Atkinson: It hasn’t been easy and I can still do a better job of carving out more “me” time to get away for a run or some exercise but I have some tips. When my kids were younger I would push them in a jogging stroller when I was running. I incorporated my kids into my exercise. We have a three-mile loop of paths that we run but along the way we would stop at some playgrounds and swing and slide for 15 minutes and then run on to the next playground while they ate a snack.
I also worked an agreement out with my Athletic Director to give me Mondays off since we (SIDs) don’t have a typical weekend. But knowing I have a “day off” every Monday is a plus for my mental and physical health. I also incorporate a 12-hour rule where if I work a late night and don’t leave the office until 11 p.m. or midnight, I try to not come back to the office for at least 12 hours. For example, how many University staffers leave at 5 p.m. and are back at their desks 12 hours later at 5 a.m.? Again, we need to try and take care of ourselves.

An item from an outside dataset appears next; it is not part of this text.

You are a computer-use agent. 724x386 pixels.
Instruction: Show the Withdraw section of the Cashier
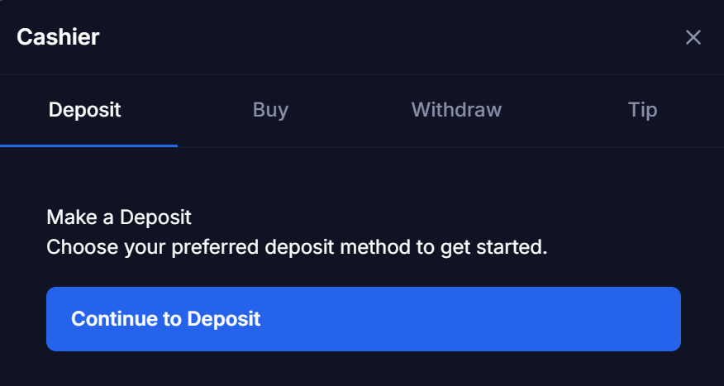(x=456, y=110)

Q: What advice do you have for someone wanting to get started but are unsure how?
Atkinson: Find the exercise that works for you. Running is not for everyone but find something that you enjoy and you like to do. Once you find that exercise you need to commit to it. For many of us time is an issue, so start out by scheduling your exercise into your work calendar. That way it helps remind you to go work out and it let’s others know that you are busy at this time. Work will always be there. We know that. If you don’t take the time to work out and take care of yourself no one is going to come into your office and tell you to do so.
If you are interested in running and have never run before start out with walking and light jogging. It’s funny to think that I could barely run a quarter of a mile when I first started this journey. Last fall I completed my first half-marathon.
You can do this.
My other suggestion for running is to join a running group or at least sign-up for a local 5K, or how about the
CoSIDA 5K Fun Run/Walk at the 2016 CoSIDA Convention? Once you commit to a race you have a goal to aim towards. It will definitely motivate you and help you stay committed towards reaching that race.
Equipment and having a proper pair of shoes and athletic attire is also very important. I started running in a pair of worn down cross-training shoes, with no tread, and my feet would hurt after a mile run. I realized I needed to invest in a good pair of running shoes and they have made a big difference. I am already on my third pair of running shoes!
Q: What was the biggest roadblock you had to overcome along the way and how have you conquered it?
Atkinson: The obvious answer is time. Trying to carve out time in my schedule to complete my work responsibilities while also being there for my family makes the “me” time limited. I have continued to sign-up for different running training groups that meet on Wednesday night and Saturday morning and that has helped to make sure I get two runs in during the week. I have also continued to sign-up for races with varying distances (5k to 10K to half-marathon).
Q: What is next for you and what would be your challenge to the CoSIDA community?
Atkinson: As mentioned above I completed my first half-marathon (in Baltimore) this past fall and was thrilled to do so but was not satisfied with my performance and know I could do better. While I have been running more consistently the past two years I have continued to ride the weight rollercoaster. This past January, my wife and I joined Weight Watchers and being in that program has made a big difference in my weight. I have dropped 20 pounds since I joined and I am tracking everything that I am eating now. I have been able to reduce portion sizes, eliminate sugary drinks and limit the treats while also not completely sacrificing some foods I really enjoy.
It has been a good lifestyle change coupled with running I am a lot happier with myself compared to “Old School Sam” several years ago. You too can make a lifestyle change. Find a new you! What are you doing to better yourself? Start today!